START RECORDS TO PROCESS

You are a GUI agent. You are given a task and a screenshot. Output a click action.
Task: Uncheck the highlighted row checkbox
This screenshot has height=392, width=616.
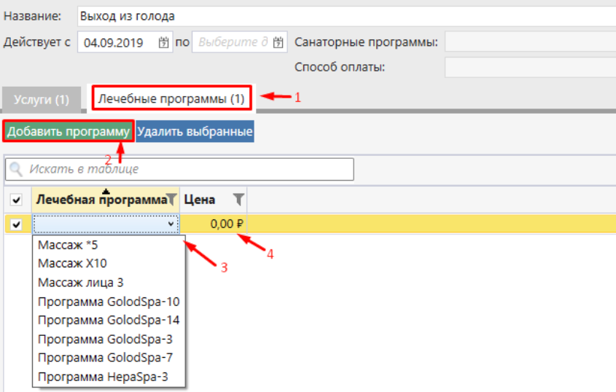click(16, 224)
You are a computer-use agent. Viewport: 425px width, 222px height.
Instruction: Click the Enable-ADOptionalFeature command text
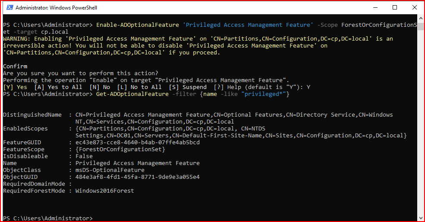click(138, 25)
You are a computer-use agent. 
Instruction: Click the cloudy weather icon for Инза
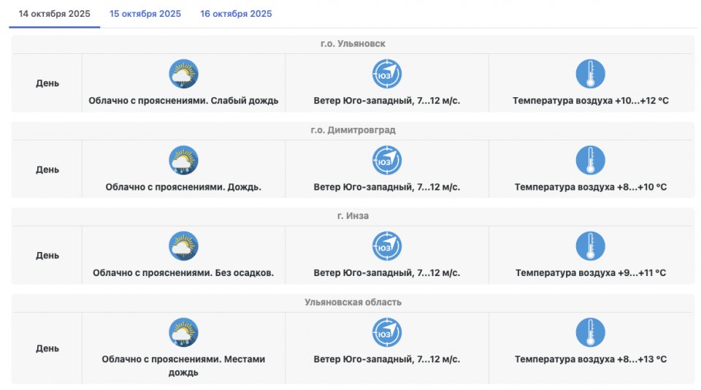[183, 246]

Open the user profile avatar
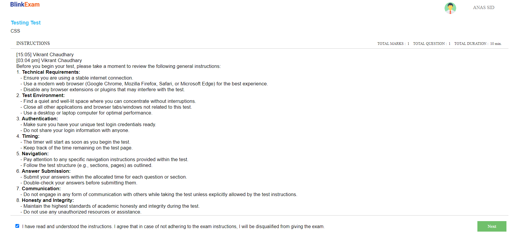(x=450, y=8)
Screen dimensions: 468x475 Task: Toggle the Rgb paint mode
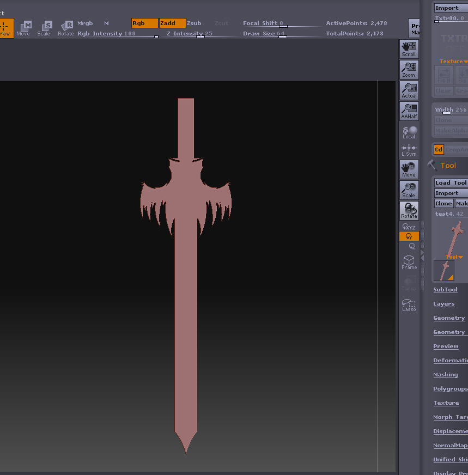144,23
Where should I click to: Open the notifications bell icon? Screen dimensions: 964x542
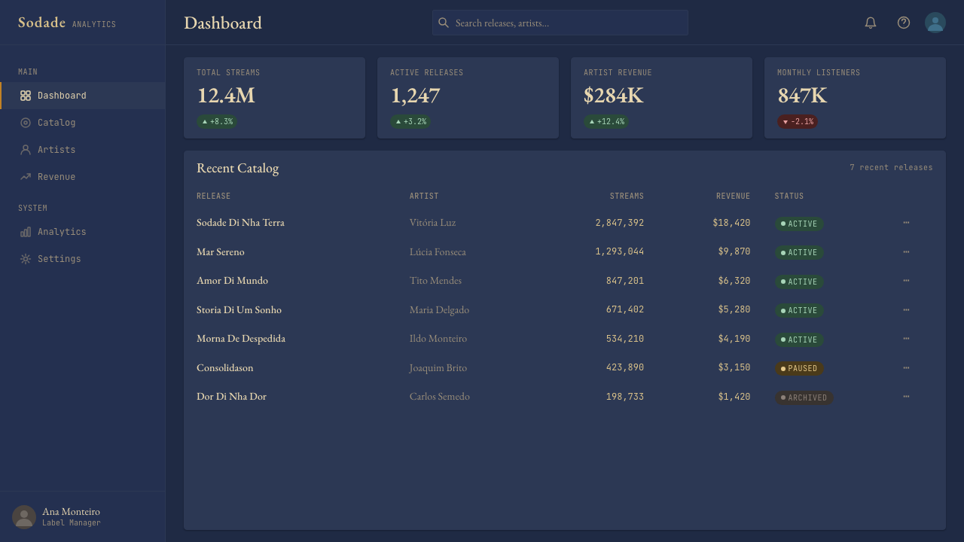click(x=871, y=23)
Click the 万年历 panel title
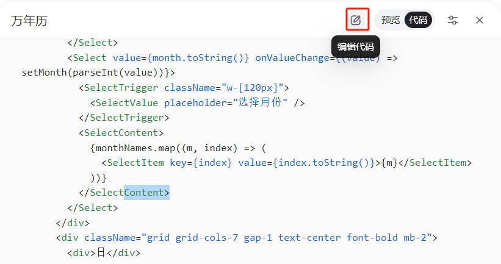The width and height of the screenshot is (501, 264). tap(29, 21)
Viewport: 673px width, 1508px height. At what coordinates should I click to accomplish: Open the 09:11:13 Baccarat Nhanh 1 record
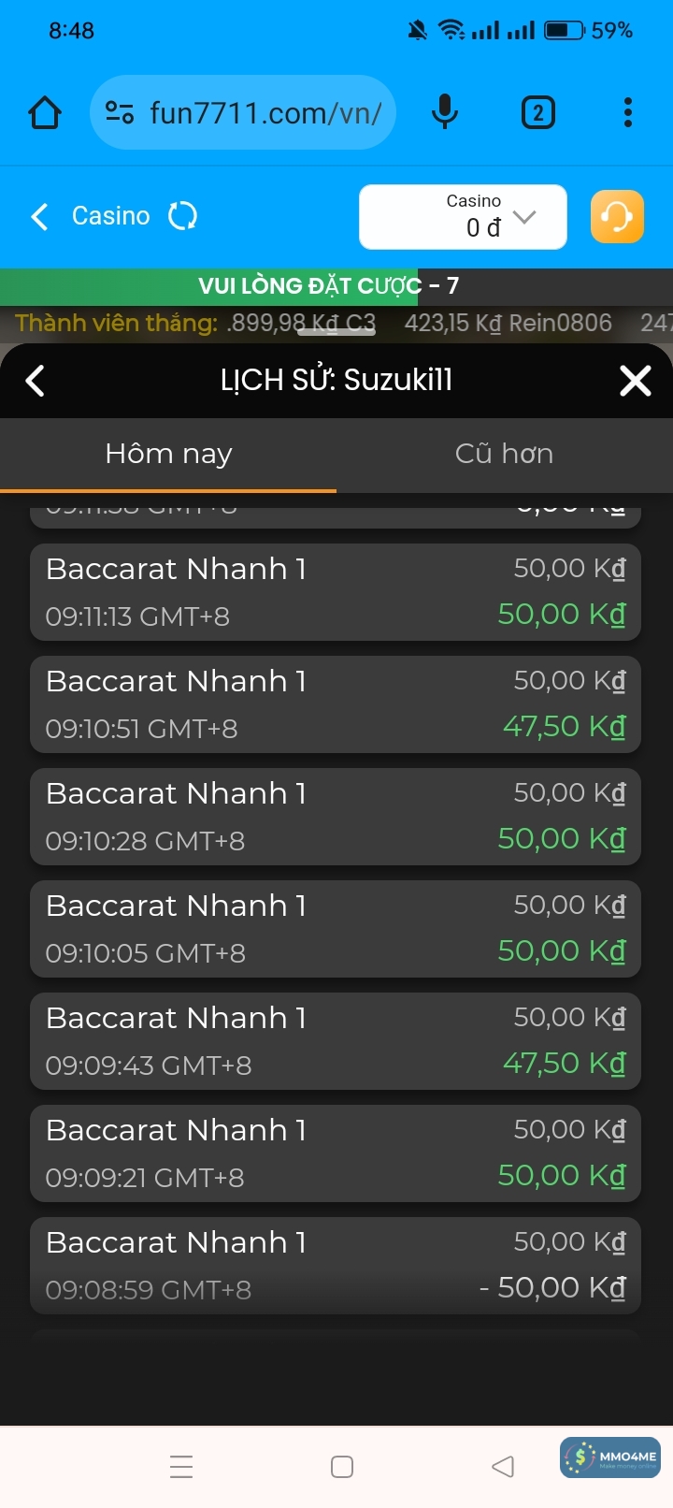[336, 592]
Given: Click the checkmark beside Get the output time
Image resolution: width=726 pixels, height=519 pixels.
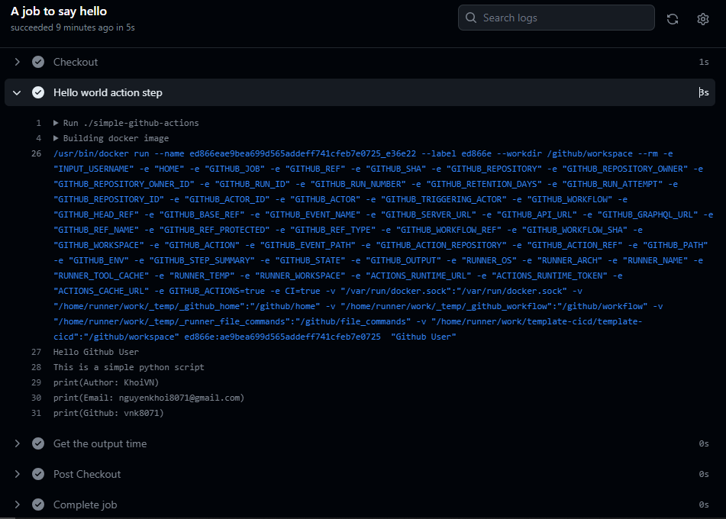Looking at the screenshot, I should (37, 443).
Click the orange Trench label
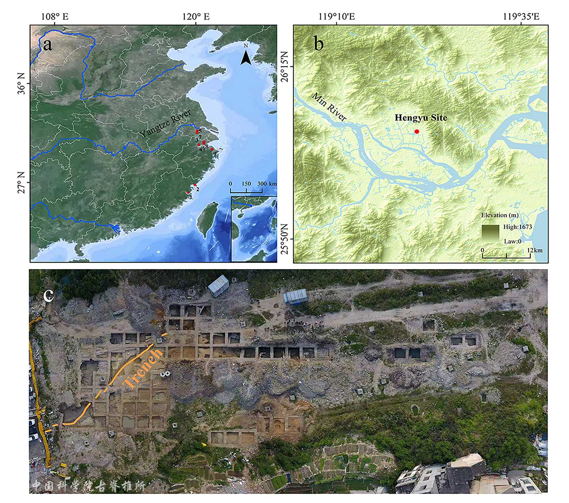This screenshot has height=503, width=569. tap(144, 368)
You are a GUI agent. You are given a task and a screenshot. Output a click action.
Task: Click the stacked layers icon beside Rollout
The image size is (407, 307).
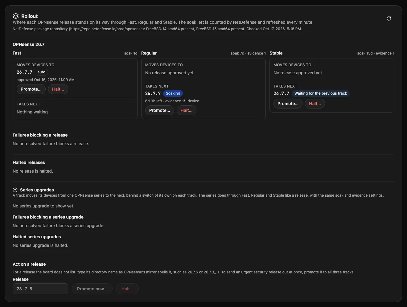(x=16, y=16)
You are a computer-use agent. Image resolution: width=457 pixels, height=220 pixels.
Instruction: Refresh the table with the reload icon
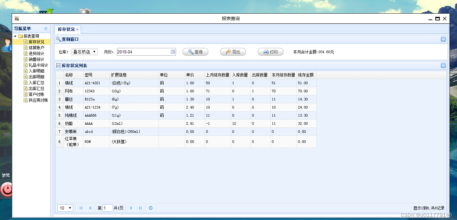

END RECORDS TO PROCESS

Please return, without any change, the lines from the line containing "Given: Click the" through the last line of the entries, dropping the pictures.

■ **RESULT OF THIS EXERCISE**:
Given: Click the checkmark beside Get the output time
Image resolution: width=726 pixels, height=519 pixels.
Looking at the screenshot, I should (37, 443).
Click the orange Trench label
This screenshot has height=503, width=569. tap(144, 368)
You are a GUI agent. You are given a task and a screenshot. Output a click action.
Task: Click the stacked layers icon beside Rollout
The image size is (407, 307).
(x=16, y=16)
You are a computer-use agent. Image resolution: width=457 pixels, height=220 pixels.
Instruction: Refresh the table with the reload icon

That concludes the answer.